Acı gerçekten kaçınmanın bir yolu yok: edebi literatürde hakimiyet erkek yazarların eserlerinde. Tarih, Jane Austen'den Brontës'e, çığır açan başarılar da gördü ancak onur listesine adını yazdıran her kadın, bunu cinsiyeti nedeniyle karşılaştığı birçok engeli aştıktan sonra yaptı.
Tarihte, farklı dönemlerde, kadınların eğitim, temsil ve erişim hakları reddedildi. Çalışmaları hafif, önemsiz, fazla romantik veya entelektüel değere sahip olmadıkları gerekçesiyle göz ardı edildi. Mary Anne Evans gibi bazıları, seslerini duyurabilmek için erkek kimliği maskesiyle yazma ihtiyacı duydular. Bugün ise onu daha çok George Eliot olarak biliyoruz.
Durum Eliot'un zamanından bu yana büyük ölçüde gelişme gösterdi, ancak edebiyat sektöründe ayrımcılık halen yaygın. Örneğin, geçen yıl yapılan bir araştırmada, kadınlar tarafından yazılan kitapların fiyatlarının, erkekler tarafından yazılan kitaplara göre yüzde 45 daha düşük olduğu görüldü.
Dünya Kitap Günü ve Dünya Kadınlar Günü'nün ard arda geldiği bu hafta, nasıl bir değişiklik yapabileceğimizi düşünmek için mükemmel bir zaman. Literatür, içinde yaşadığımız zengin ve çeşitliliğe sahip dünyayı daha iyi yansıtacak şekilde tamamen yeniden inşa edilmeli ve reforme edilmelidir.
Orada, sadece hak ettiği değeri göremeyen değil, aynı zamanda deneyimlerimizi derinleştirme fırsatının da elimizden alındığı birçok muhteşem çalışma var. Bu bağlamda, kadınlar tarafından yazılmış, zaten klasik olarak kabul edilenlerin yanı sıra gelecekte bu unvanı almayı kesinlikle hak eden çalışmaları kapsayan en iyi kitapların bir listesini sunuyoruz.

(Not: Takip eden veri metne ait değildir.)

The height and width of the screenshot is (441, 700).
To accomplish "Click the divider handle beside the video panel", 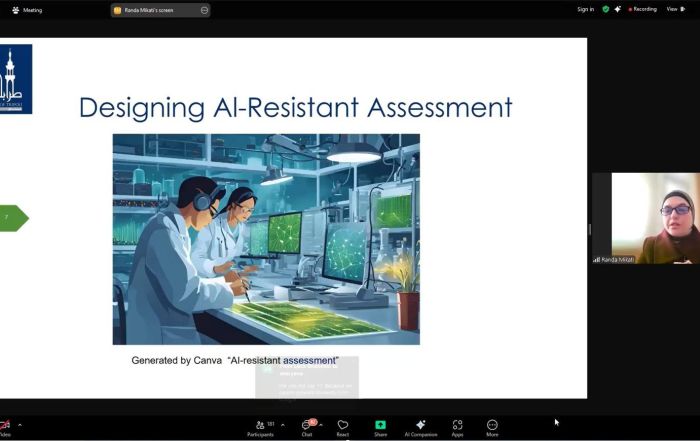I will 589,230.
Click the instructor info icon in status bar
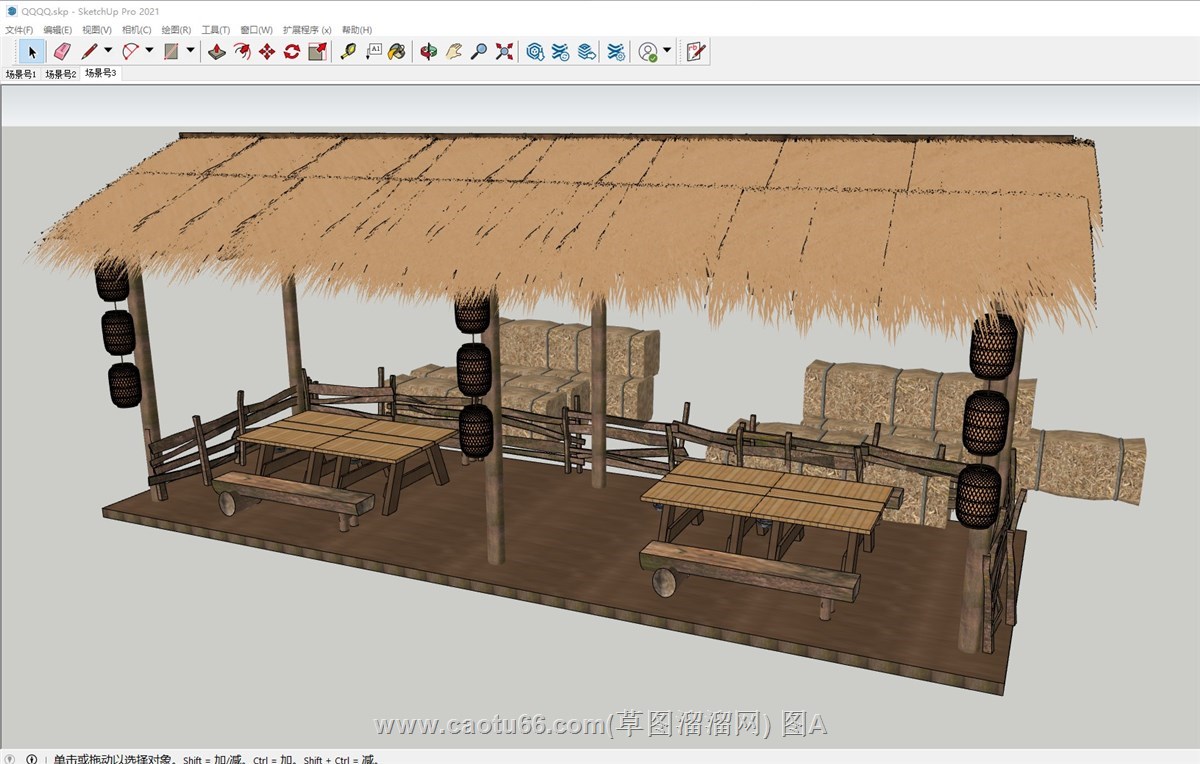Screen dimensions: 1200x764 32,759
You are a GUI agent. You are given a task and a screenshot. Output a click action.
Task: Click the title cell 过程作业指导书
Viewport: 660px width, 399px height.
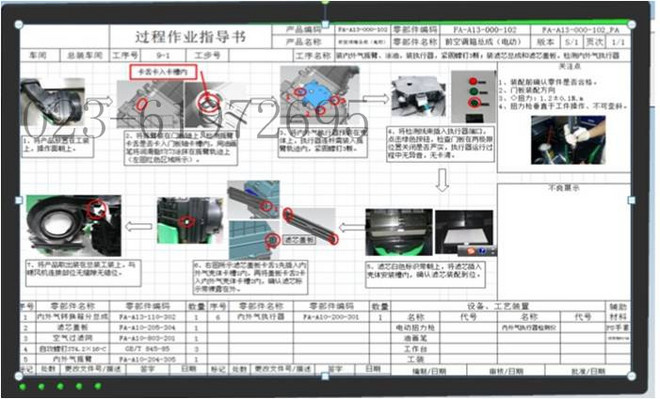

Aşk ve Gurur - Jane Austen
Austen, edebiyatın iki alengirli alanında tarihin en büyük ustalarından biri olmaya devam ediyor: romantizm ve sosyal hiciv dünyaları. Aşk ve Gurur'da onu güçlerinin doruğunda görüyoruz. Keskin zekalı kahramanı Elizabeth Bennet'in gözüyle, hem bir rüya hem de hayal kırıklığı olarak Naiplik dönemi İngilteresinin (1811-1820) üst sınıf yaşamına tanık oluyoruz. Hiçbir şey göründüğü gibi değil ve toplum paranın sevgiye baskın olması gerektiğini kabul ettiğinde kendi boşluğuna ihanet etmiş oluyor.
Tanrı'ya Bakıyorlardı - Zora Neale Hurston
Hurston 1920 ve 1930’ların Harlem Rönesansı'nın önemli bir figürü olmasına rağmen, Tanrı'ya Bakıyorlardı, çağdaşları tarafından büyük ölçüde reddedildi. Hurston’ın romanının esasen yeniden keşfi, 1970 ve 1980'lerde çalışmalarındaki dehayı takdir eden birçok çağdaş siyahi feminist sayesinde gerçekleşti. Roman, üç evlilik ve yoksullukla damgalanmış bir hayat sürmesine karşın acıya veya kedere boyun eğmeyi reddeden siyahi kadın Janie Crawford'a odaklanıyor. Bu tutku ve duygusallıkla dolup taşan bir hikaye.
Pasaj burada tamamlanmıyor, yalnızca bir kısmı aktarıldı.